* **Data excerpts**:

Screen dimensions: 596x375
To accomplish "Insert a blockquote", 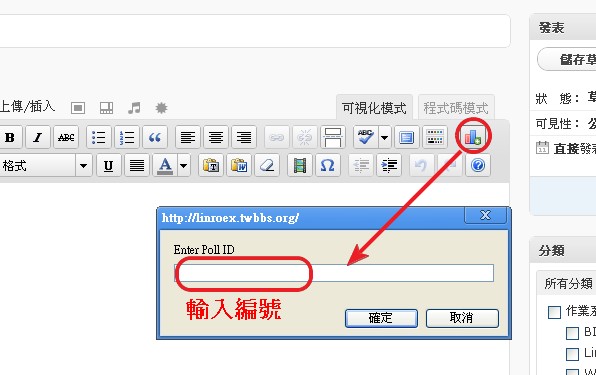I will (155, 137).
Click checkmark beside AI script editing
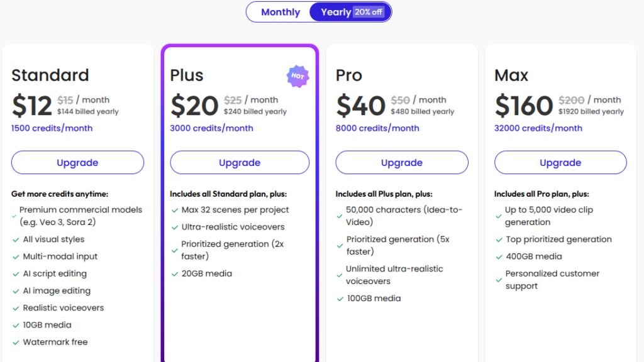The height and width of the screenshot is (362, 644). pyautogui.click(x=16, y=274)
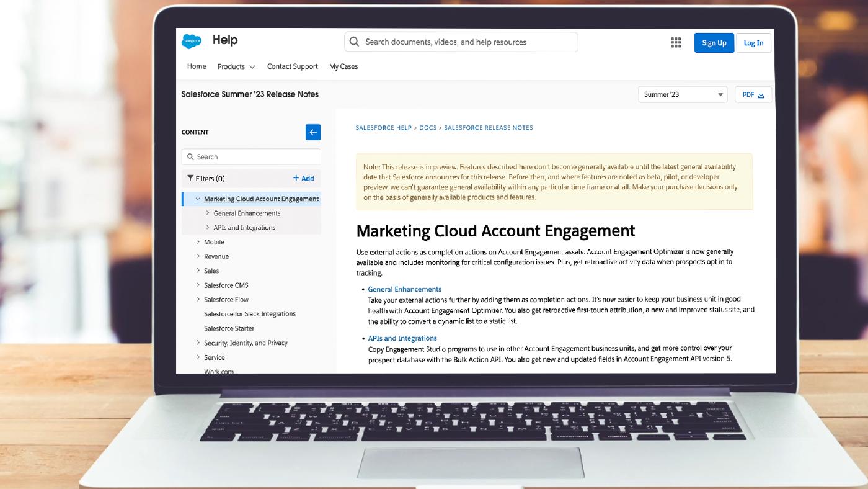The image size is (868, 489).
Task: Click the PDF download icon
Action: pos(761,94)
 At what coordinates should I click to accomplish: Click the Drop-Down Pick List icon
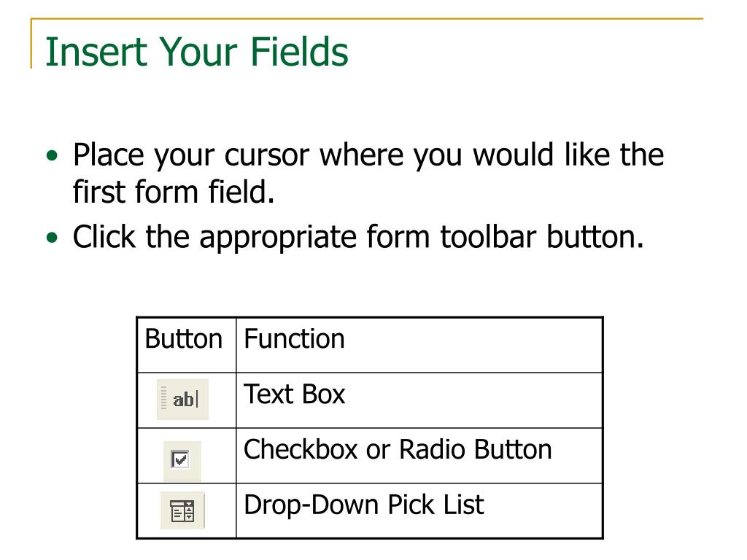182,510
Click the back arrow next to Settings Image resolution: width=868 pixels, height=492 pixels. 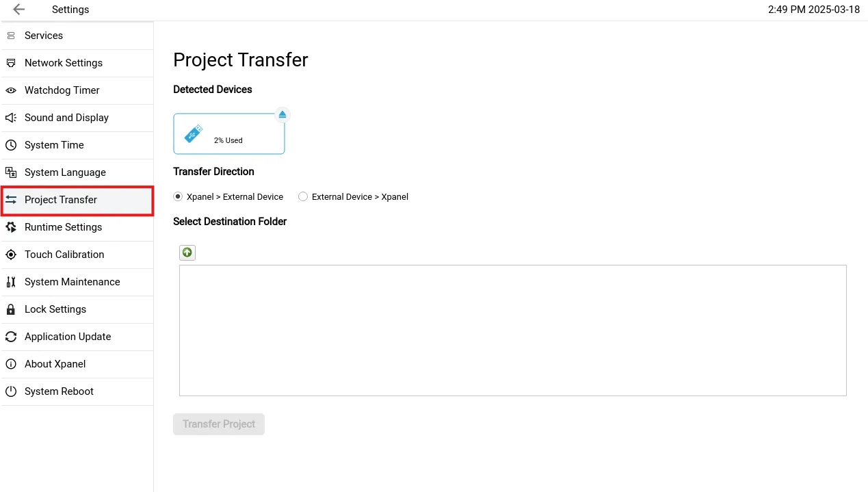(18, 10)
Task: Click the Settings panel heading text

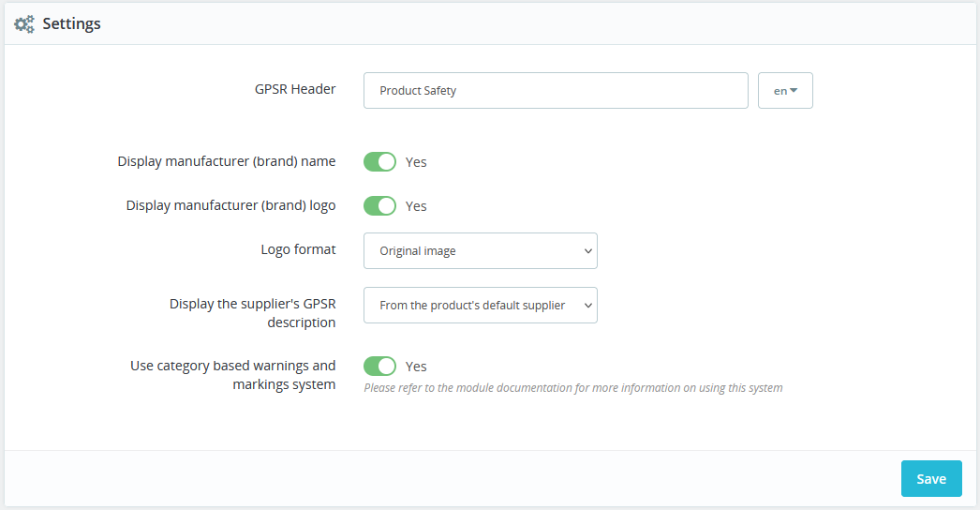Action: pos(71,24)
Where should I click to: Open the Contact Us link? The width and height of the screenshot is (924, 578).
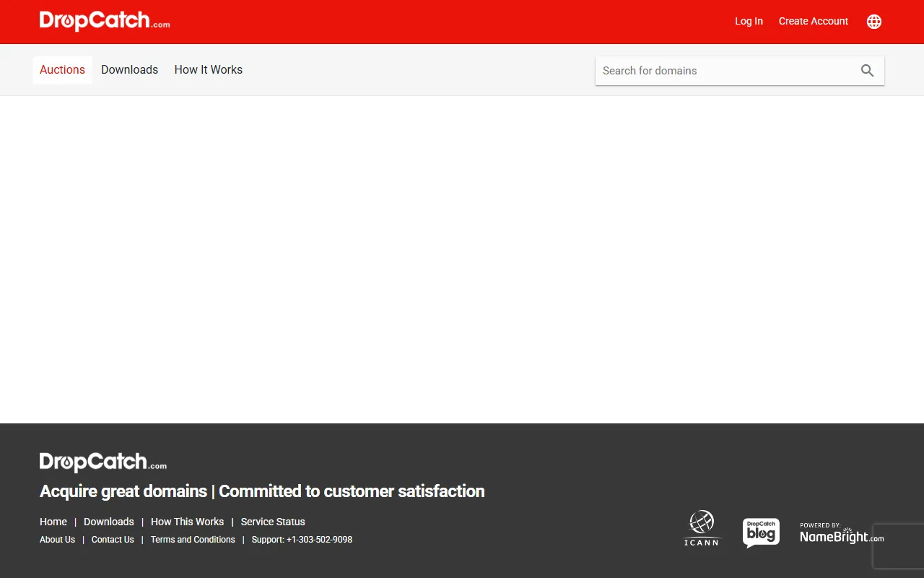point(113,540)
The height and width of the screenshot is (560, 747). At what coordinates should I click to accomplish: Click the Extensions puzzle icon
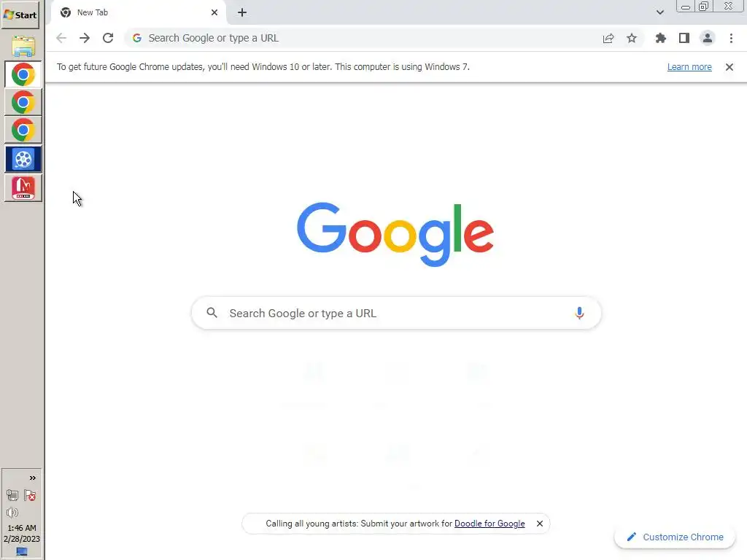pos(660,38)
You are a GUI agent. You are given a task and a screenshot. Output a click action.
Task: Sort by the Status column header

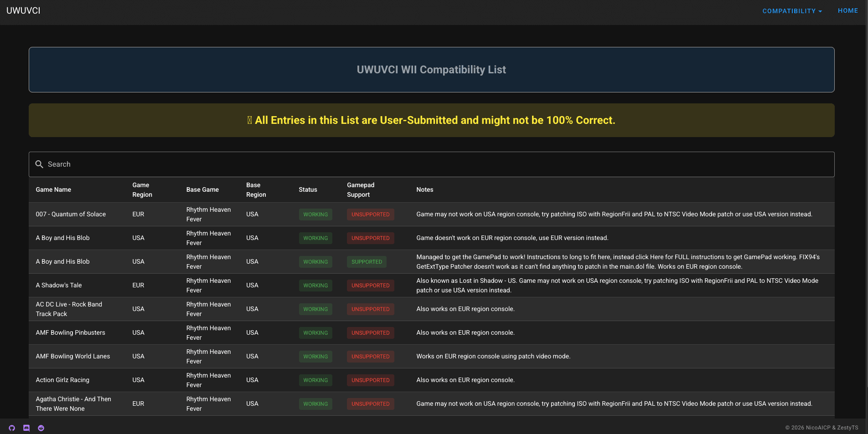tap(308, 190)
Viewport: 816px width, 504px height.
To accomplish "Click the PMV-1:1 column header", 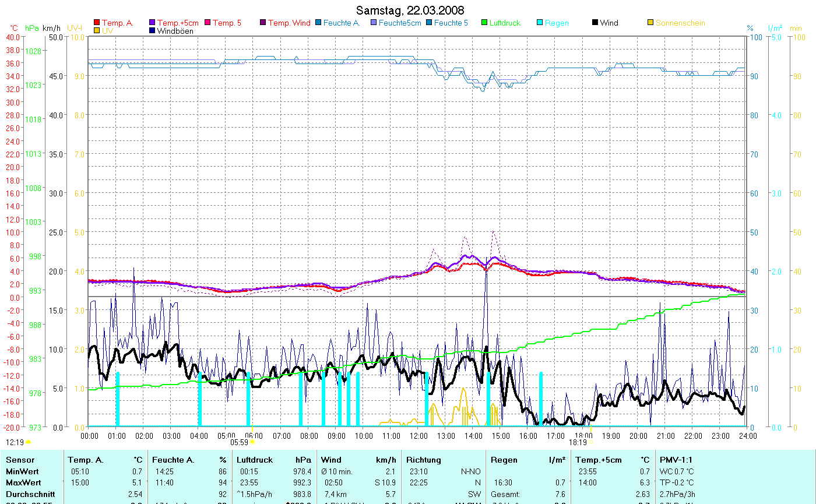I will [676, 460].
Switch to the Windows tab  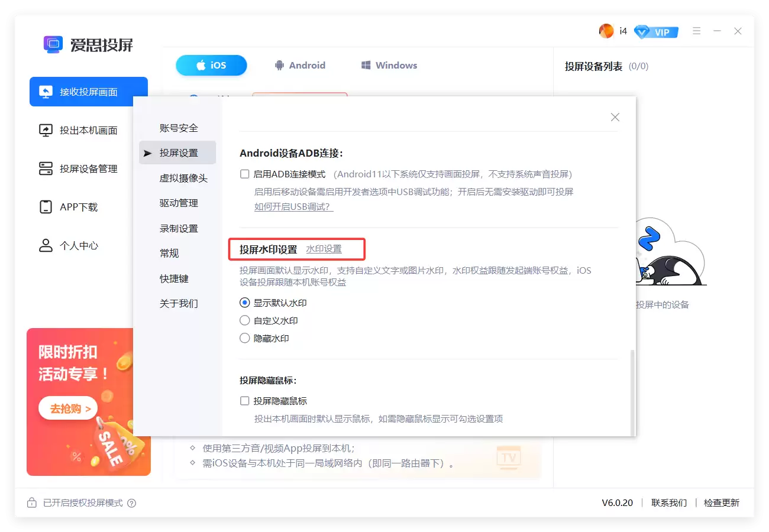pyautogui.click(x=387, y=65)
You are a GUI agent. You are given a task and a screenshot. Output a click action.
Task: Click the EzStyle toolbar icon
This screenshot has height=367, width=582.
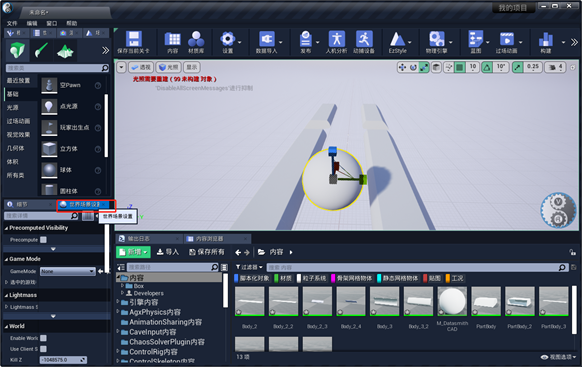(397, 39)
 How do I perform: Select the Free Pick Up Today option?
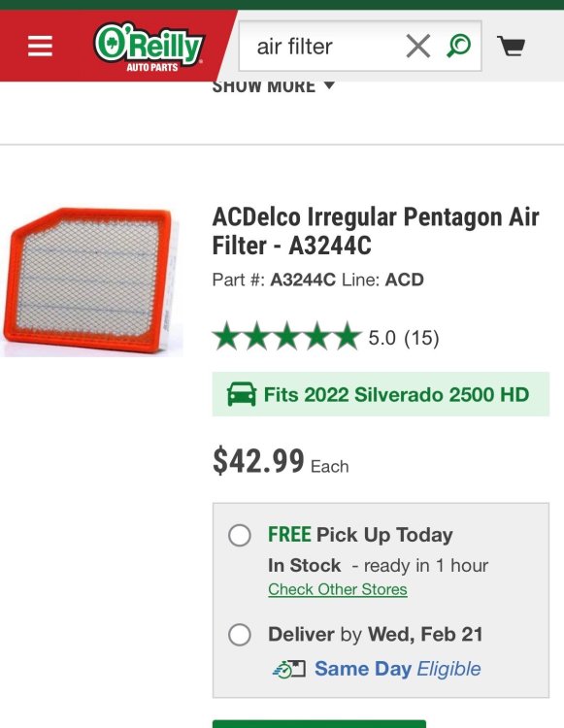[240, 535]
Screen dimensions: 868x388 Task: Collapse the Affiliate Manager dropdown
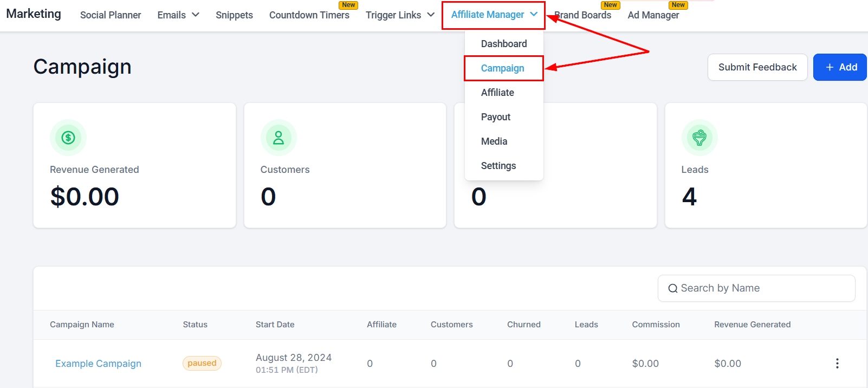494,15
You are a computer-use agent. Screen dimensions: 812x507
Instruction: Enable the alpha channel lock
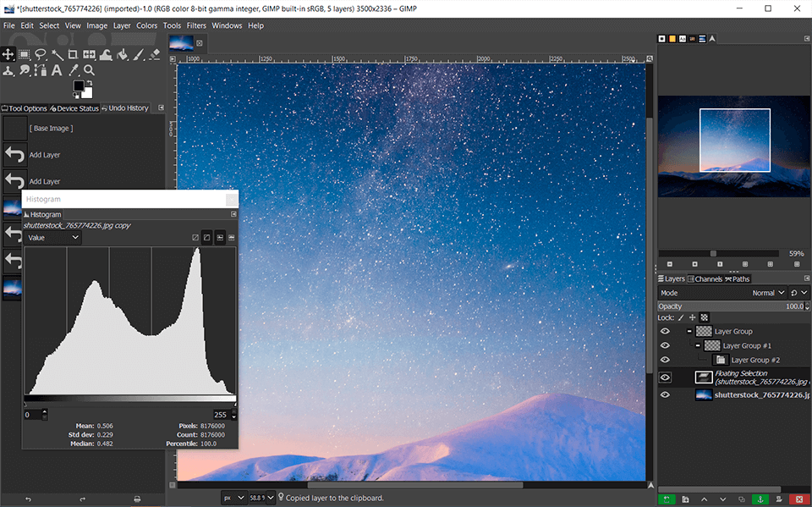pos(705,317)
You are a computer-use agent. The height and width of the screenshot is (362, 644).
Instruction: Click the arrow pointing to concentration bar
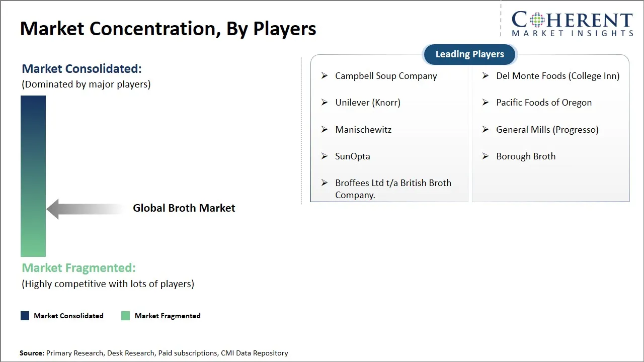[x=85, y=209]
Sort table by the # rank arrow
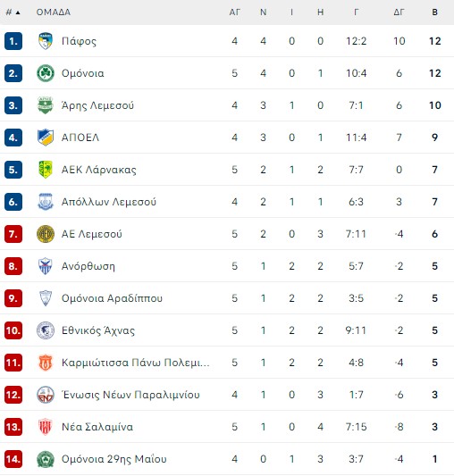This screenshot has width=454, height=476. [13, 13]
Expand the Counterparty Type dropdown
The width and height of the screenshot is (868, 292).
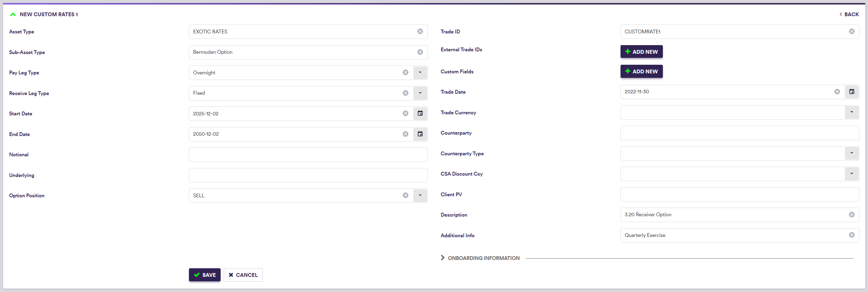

* **ACTIVITY**: Please retype, exactly and with the pictures left out, the lines from the line containing "You are a computer-use agent. The" through the last line of the records above.

* **WRITTEN REPLY**:
You are a computer-use agent. The height and width of the screenshot is (362, 644).
Instruction: Click the arrow pointing to concentration bar
[x=85, y=209]
Sort table by the # rank arrow
This screenshot has width=454, height=476. [13, 13]
Expand the Counterparty Type dropdown
The width and height of the screenshot is (868, 292).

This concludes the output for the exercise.